Life at Chipperfield, as with Peter’s life as a whole, was alternately social and amusing, isolated and strange. Given the immensity of the place, Peter was now able to vanish completely into his photographic and filmmaking hideout, Peter’s answer to a Cold War bomb shelter. According to Anne, he “actually had a whole wing with a darkroom and a little cinema.” Michael was carted off daily to whatever private school Peter had installed him in—he himself attributes the decisions to his father—and nannies took care of Sarah. Peter was often in London filming, or recording, or broadcasting. Anne was increasingly secluded.

At the same time, Peter loved having his friends come for an afternoon, or evening, or two, or three. He was at heart much more comfortable being a friend than a husband and father. David Lodge was such a frequent guest that he kept a stash of supplies at Chipperfield: “There was a toothbrush and pajamas there all the time, and a razor. I was unmarried and spent most of my time there when I wasn’t working.” Max Geldray was also a regular: “He used to call me a lot—very often in my voice. He would ask me to come over and play. This was one of the phrases that he used—‘Will you come over and play?’ Like two kids—‘come and play.’ It meant he had gotten two tape recorders. He would borrow them from stores, or he would buy them, and he would give them back, and he would buy something different. It meant photography, different cameras, not liking this camera and going to get another one. It meant a three- or four-day weekend.”
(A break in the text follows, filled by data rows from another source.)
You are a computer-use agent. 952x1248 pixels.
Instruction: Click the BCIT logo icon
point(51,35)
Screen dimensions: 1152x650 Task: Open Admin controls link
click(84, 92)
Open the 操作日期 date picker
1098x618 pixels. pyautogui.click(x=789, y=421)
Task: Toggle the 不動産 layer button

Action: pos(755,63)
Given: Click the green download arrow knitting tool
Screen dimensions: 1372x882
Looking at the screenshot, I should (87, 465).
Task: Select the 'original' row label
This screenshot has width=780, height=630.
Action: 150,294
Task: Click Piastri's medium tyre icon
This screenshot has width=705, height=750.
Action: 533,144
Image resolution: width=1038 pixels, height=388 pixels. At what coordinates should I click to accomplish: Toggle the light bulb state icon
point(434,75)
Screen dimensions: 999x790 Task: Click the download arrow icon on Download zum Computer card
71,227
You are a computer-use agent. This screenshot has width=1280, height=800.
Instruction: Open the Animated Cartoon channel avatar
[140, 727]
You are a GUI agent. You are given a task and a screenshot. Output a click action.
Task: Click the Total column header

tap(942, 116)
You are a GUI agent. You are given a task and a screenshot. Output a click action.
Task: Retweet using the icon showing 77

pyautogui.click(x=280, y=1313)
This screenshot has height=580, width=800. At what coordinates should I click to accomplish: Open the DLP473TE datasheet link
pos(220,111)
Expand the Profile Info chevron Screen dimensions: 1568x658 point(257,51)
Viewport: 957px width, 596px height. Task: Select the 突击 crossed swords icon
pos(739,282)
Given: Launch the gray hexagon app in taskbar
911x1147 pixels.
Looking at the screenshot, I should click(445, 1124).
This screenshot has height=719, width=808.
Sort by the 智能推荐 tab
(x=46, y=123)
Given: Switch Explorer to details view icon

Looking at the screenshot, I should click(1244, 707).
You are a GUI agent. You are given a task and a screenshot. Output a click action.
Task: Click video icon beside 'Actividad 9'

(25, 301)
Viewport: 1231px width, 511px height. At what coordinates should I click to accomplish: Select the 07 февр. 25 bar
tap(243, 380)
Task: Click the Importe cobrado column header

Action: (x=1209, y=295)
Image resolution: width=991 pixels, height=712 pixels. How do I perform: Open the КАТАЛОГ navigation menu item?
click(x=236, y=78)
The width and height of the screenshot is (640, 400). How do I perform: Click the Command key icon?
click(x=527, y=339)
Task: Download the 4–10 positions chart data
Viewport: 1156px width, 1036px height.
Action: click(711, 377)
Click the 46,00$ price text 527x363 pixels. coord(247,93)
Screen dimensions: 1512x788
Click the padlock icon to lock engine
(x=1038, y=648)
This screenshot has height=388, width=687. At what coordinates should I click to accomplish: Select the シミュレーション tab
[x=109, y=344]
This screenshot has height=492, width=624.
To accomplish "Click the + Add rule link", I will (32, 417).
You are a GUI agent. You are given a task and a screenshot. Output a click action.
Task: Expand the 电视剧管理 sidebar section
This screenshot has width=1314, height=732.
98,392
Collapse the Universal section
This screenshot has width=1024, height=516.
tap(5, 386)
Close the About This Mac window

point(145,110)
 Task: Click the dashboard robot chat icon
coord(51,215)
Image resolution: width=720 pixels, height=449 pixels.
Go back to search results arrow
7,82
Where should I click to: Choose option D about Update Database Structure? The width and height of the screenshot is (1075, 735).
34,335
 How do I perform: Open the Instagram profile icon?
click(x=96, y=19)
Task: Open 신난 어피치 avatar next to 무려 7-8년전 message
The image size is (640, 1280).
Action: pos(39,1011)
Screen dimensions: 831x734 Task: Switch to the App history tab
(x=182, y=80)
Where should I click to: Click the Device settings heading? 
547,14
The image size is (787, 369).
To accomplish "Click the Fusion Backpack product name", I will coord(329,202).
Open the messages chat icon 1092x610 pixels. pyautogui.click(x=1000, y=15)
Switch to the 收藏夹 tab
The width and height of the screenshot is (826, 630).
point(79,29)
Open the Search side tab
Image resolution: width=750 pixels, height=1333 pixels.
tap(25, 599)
Peter’s mood-driven sociability was genuine. He was intensely loyal to his friends, and he loved having them around, but his affability was becoming faintly spiced with a sense of lordliness that crept into his personality to go along with the real estate. He was telling the press that he wanted to maintain a certain distance from his new neighbors: “As a matter of fact, I’m trying to build a legend that I’m a mad actor who rides a black mare across the fields at night with a hook on my hand. Then maybe they’ll leave me alone.” But David Lodge describes a rather different Peter: “Being the squire of Chipperfield, he behaved like the squire of Chipperfield, certainly when he was in front of the people of the village.”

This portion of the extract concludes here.